On both previous occasions, in December 2006 and June 2005, EU ministers delivered stinging rebuffs to the European Commission. But now, the EU executive looks to be preparing for a third attempt, albeit with slight technical amendments. Draft Commission decisions, to be submitted to environment ministers for approval at one of their future meetings, possibly in December, showed that Austria could face legally binding orders to abolish its bans on import and processing into food and animal feed products for the two GMO maize types.
Between 1997 and 2000, five EU countries banned specific GMOs on their territory, focusing on three maize and two rapeseed types approved shortly before the start of the EU's six-year moratorium on new biotech authorisations.
Austria has banned two GMO maize types, one in 1997 and the other in 1999. The first ban was against MON 810 maize made by US biotech giant Monsanto and the second against T25 maize made by German drugs and chemicals group Bayer.
If the ministers agree to the Commission's proposals, Austria would have to lift its two GMO bans at the latest 20 days after it was notified of the order to do so.
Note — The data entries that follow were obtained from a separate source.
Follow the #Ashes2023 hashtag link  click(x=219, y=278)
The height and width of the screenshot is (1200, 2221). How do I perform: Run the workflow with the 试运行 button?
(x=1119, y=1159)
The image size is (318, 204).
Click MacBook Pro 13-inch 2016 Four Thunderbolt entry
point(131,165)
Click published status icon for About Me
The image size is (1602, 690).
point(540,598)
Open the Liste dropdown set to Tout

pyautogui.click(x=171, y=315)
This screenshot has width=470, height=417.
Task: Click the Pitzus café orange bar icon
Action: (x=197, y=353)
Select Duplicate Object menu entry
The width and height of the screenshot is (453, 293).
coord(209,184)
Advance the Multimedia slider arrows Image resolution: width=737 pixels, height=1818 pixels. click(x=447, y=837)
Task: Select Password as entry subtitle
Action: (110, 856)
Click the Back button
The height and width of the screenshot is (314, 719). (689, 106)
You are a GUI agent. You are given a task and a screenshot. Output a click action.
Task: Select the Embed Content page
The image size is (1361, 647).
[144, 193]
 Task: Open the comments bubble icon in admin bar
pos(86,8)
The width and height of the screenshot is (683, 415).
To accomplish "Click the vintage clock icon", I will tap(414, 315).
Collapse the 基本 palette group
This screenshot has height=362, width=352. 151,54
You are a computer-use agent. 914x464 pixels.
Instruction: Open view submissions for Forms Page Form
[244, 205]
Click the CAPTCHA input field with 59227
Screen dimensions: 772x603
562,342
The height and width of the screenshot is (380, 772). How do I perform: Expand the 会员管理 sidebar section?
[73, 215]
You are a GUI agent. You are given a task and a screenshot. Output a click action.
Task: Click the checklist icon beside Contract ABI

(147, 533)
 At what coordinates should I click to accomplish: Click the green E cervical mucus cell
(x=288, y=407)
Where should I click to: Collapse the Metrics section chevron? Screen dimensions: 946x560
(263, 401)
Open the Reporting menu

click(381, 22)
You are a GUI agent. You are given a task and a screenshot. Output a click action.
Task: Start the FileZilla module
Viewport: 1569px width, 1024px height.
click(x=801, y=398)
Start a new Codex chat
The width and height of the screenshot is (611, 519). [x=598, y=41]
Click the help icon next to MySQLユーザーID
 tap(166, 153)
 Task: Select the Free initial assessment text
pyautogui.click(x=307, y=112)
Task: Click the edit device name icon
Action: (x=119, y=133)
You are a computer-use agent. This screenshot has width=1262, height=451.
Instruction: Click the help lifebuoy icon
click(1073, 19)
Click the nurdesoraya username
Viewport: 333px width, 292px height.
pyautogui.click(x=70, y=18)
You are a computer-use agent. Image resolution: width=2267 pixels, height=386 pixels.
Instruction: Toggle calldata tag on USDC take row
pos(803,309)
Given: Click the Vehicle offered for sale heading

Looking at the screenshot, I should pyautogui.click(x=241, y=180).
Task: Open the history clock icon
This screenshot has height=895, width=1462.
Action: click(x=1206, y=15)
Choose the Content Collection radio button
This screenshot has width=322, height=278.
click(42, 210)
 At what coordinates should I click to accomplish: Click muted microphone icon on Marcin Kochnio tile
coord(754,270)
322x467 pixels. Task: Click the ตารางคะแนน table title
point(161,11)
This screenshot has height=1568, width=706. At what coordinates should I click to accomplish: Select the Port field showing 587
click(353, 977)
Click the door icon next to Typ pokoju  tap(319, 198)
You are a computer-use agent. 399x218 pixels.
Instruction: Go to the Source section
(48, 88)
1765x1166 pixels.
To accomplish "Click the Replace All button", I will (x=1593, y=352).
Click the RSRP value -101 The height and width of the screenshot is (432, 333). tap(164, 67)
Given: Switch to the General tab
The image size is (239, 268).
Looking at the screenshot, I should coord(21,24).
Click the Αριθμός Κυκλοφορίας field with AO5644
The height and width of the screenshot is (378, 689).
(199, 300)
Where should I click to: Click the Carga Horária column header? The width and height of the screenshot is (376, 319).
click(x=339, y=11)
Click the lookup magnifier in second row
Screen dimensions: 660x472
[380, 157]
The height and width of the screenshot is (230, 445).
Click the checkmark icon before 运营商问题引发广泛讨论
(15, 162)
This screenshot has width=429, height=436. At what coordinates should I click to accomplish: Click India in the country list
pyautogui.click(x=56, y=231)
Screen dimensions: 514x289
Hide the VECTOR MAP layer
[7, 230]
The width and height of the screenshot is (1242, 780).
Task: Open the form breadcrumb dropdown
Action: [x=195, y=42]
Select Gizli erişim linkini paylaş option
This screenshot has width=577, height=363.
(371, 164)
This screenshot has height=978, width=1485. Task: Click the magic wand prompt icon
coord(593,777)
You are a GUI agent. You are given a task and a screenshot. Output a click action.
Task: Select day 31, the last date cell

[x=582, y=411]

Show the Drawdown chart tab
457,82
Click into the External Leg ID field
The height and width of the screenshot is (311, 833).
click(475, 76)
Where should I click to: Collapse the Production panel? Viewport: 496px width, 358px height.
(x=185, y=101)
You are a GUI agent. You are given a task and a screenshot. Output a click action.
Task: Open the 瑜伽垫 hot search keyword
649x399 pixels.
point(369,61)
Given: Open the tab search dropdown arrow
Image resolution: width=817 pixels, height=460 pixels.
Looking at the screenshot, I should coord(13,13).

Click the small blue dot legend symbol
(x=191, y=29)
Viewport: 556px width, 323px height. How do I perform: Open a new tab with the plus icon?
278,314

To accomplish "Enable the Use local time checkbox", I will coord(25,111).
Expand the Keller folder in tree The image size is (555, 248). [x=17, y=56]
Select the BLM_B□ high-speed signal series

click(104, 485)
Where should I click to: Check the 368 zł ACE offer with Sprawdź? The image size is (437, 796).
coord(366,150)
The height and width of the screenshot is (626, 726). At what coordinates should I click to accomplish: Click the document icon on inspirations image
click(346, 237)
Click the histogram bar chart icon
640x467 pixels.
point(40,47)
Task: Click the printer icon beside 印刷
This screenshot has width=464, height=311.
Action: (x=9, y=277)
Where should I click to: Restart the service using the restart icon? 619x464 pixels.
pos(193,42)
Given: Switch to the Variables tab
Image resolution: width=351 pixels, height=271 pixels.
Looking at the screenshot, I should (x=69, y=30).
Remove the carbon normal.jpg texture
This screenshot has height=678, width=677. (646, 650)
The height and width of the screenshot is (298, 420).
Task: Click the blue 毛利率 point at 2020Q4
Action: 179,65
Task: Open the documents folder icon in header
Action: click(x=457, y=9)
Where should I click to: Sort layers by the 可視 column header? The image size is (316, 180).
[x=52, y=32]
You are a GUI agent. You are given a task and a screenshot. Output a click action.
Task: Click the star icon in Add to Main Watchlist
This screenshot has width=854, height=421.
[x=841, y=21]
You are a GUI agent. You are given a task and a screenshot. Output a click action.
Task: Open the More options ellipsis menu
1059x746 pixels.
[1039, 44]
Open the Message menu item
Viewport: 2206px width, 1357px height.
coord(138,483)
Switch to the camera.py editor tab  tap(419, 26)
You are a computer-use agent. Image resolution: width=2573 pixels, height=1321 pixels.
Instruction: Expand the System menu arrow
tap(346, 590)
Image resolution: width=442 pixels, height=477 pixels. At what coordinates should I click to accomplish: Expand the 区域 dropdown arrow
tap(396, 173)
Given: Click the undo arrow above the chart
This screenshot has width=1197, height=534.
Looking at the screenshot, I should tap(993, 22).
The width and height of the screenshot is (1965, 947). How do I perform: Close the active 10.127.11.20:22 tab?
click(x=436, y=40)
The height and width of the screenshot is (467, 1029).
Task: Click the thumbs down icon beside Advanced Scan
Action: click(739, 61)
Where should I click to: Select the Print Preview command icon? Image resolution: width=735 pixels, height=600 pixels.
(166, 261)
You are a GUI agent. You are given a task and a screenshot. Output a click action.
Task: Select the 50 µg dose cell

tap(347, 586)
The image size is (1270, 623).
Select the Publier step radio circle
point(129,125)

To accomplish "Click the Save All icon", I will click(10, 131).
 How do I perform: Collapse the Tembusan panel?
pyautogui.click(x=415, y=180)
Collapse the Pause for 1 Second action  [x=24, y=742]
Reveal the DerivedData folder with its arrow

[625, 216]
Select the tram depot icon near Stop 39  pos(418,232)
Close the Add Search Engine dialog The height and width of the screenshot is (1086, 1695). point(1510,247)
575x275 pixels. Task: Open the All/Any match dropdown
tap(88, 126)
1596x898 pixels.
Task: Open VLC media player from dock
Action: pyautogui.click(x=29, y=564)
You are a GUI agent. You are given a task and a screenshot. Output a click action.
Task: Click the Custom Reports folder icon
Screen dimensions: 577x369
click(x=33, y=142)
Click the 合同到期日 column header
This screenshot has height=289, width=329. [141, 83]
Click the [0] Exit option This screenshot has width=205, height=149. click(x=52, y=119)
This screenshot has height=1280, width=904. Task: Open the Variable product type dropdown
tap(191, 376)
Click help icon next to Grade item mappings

If it failed to do this, the country would then face legal action.
WTO CASE
For many years, little has changed in the split of opinion on biotech policy among the EU's governments, which are consistently unable to secure the weighted majority that is legally required to vote through a new GMO approval.
Ironically, national GMO bans seem to be about the only area of EU policy on biotech crops and foods where the bloc's member governments can actually agree -- by backing a country when it decides to exercise its legal right to restrict the presence or use of GMOs on national territory, if scientifically justified.
Observers say the Commission's various attempts to get countries to lift their GMO bans -- Austria has not been the only example -- come in response to a World Trade Organisation (WTO) ruling that attacked the various so-called national GMO safeguards for breaking international trade rules.
European consumers are well known for their antipathy towards GMO foods but the biotech industry insists its products are safe and no different to conventional foods. Europe's hostility to GMO foods is unfounded, the industry says.